Dedicated IPv6 addresses for multiple nginx vhosts using SSL?
When I last did a major upgrade of my hosting configuration a few years back, I also migrated to using dedicated IPv6 addresses for each of the (several dozen) websites I host.
When hosting multiple sites on the one server using SSL, the advice at the time was to use a single IPv4 address with SNI, but to configure separate IPv6 addresses for each site (using Linode's supplied /64 block of IPv6 addresses routed to each Linode).

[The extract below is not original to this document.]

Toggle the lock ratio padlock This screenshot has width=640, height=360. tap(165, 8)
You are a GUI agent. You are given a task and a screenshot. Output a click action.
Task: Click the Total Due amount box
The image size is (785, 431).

So the nginx server block looked roughly like this:
server {
server_name foo.example.com;
listen 443 ssl http2;
listen [ipv6:address:goes:here]:443 ssl http2;
...
}
server {
server_name foo.example.com;
listen 80;
listen [ipv6:address:goes:here]:80;
return 301 https://foo.example.com$request_uri;
}
However, I'm moving to a new setup now and taking the opportunity to revisit my server configuration and note that the recommended configuration people are using doesn't bother with dedicated IPv6 addresses anymore for each host and simply uses a common configuration where both the IPv4 and IPv6 addresses are shared between sites (ie there is one IPv4 address and one IPv6 address assigned to the server and all websites hosted on that server use those same addresses).
server {
listen 443 ssl http2;
listen [::]:443 ssl http2;
server_name foo.example.com;
...
}
Any thoughts on current best practices?
Any compelling reason to continue using dedicated IPv6 addresses for each website hosted on a server?
1 Reply
Since IPv6 addresses are more widely available than IPv4, you can definitely continue to use a separate IPv6 for each site. I don't know that there would be a significant benefit for individual IPv6s over one shared IPv6; this would depend on your configuration and how much traffic you expect over IPv6. If your sites are relatively small or managed with Wordpress and you use a virtual hosts file, keeping the sites under one IPv6 might take less effort.